_Page extract_
Eating Disorder Awareness Week 2018
This week is eating disorder awareness week and in the interest of raising awareness, here is the story I published last year about my battle with bulimia nervosa.
According to St Patrick's Mental Health Services "5-10% of young women have some form of eating problems, though 1-3% have an eating disorder." with this statistic in mind; chances are someone in your family or friends will have been affected by it.
So in this light please be aware that it is not a choice, it something that is very complex and needs a lot of support and empathy to overcome.
It was a cold, wet, evening in Spring, through the floods of tears I penned a note to say goodbye and left it for my flatmates who were also my best friends, I took all my belongings with me as I took the bus home. I had a sick spinning feeling in my stomach, my chest felt heavy, suffocating I could barely breathe through this, my mind racing.
I felt like I had the weight of the world on my 18 year old shoulders. I couldn’t see any other way out of this, after 2 years studying film and TV production, I had a law exam the next morning and I knew I would fail, as I had attended perhaps 2 law lectures the entire semester.
With a sense of defeat and a heavy heart I left Dublin and essentially ghosted my wonderful friends. What I didn’t know at the time and most certainly what no one else knew at the time is that I was suffering from anxiety.
I had suffered with panic attacks as a child, I couldn’t breathe amidst an attack and due to a lack of understanding of anxiety it was misdiagnosed as asthma.
Anxiety had taken control of my life leading me to miss lectures, to beat myself up excessively when I failed or even at the thought of failure. There was no logic in what I did but then anxiety doesn’t do logic! I had received A grades in first year but my grades had declined as the anxiety increased, as I partied harder, realistically I may have failed law but I could have repeated it in the autumn.
I threw away 2 years of college on a course that I loved right there. I didn’t tell anyone in my family what I had done. I just told them I was finished college for the summer. Keeping this secret increased my anxiety, added to my feelings of low self worth and failure and contributed to something which I had also kept a secret for years, my bulimia.
For years after I battled with anxiety not even knowing that was what was I was dealing with, a prisoner of my thoughts of the vicious cycle that comes with anxiety and bulimia, so nicely intertwined, one feeding the other (excuse the pun). For the more anxious I was the more my bulimia flared, the more the feelings of shame and low self worth fuelled my anxiety.

_Assignment A_
Answer these questions from the awareness week post, each on its own line and marked the same way:
(i) According to St Patrick's Mental Health Services, what percentage of young women have an eating disorder?
(ii) How long had the writer studied film and TV production before leaving Dublin?
(iii) What were the writer's childhood panic attacks misdiagnosed as?
_Assignment B_
Summarize the awareness week post in two sentences.
The lines on this page have nothing to do with the awareness week post.

_Information provided_
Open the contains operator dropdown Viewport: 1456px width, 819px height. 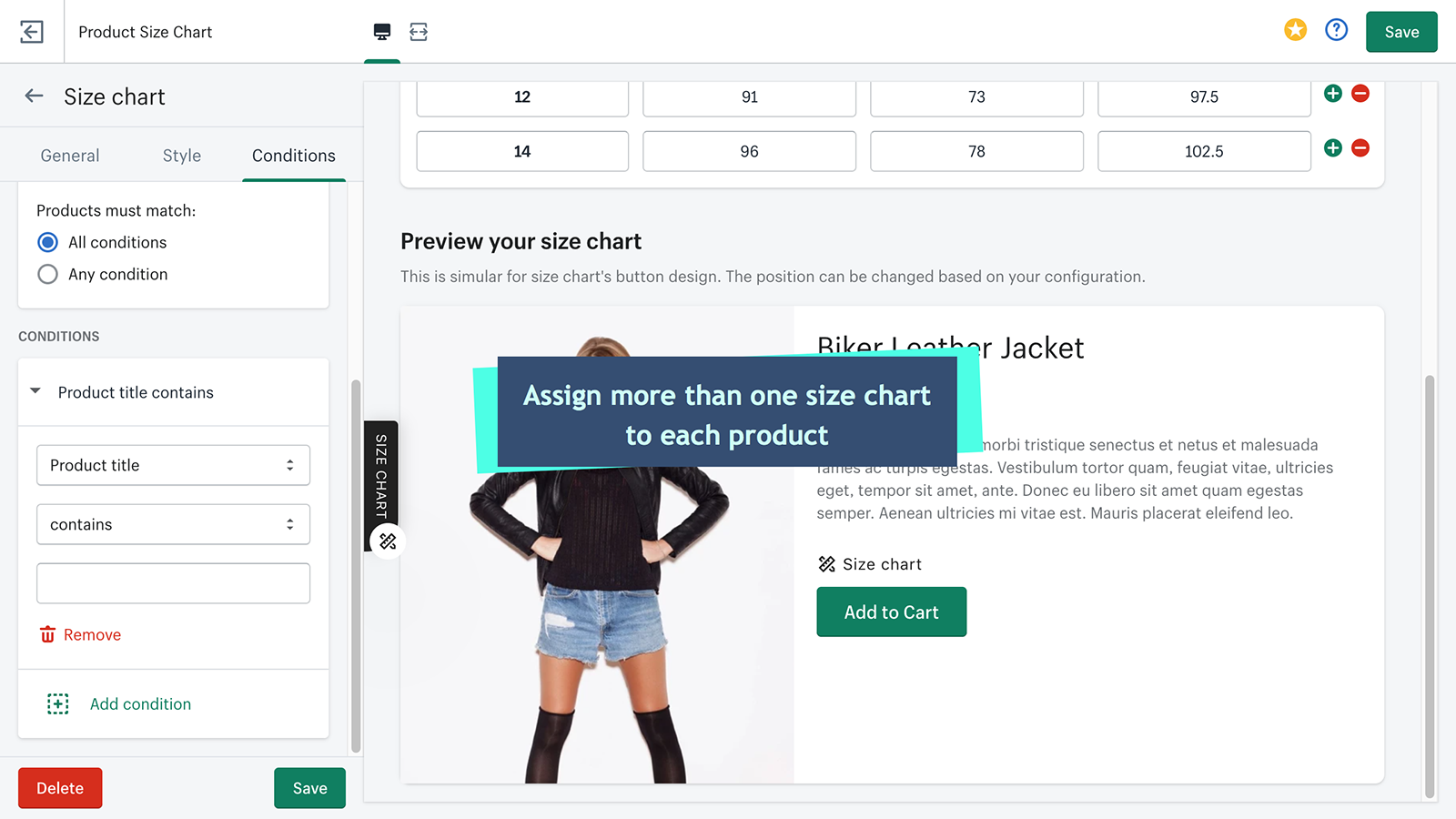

_Answer space A_
(i) 1-3%
(ii) 2 years
(iii) Asthma

_Answer space B_
Published for Eating Disorder Awareness Week, the post shares the writer's story of bulimia nervosa and stresses that an eating disorder is not a choice but a complex condition that needs support and empathy to overcome. At 18, the writer left college and Dublin the night before a law exam, kept this secret from family, and for years struggled with undiagnosed anxiety and bulimia, each one feeding the other.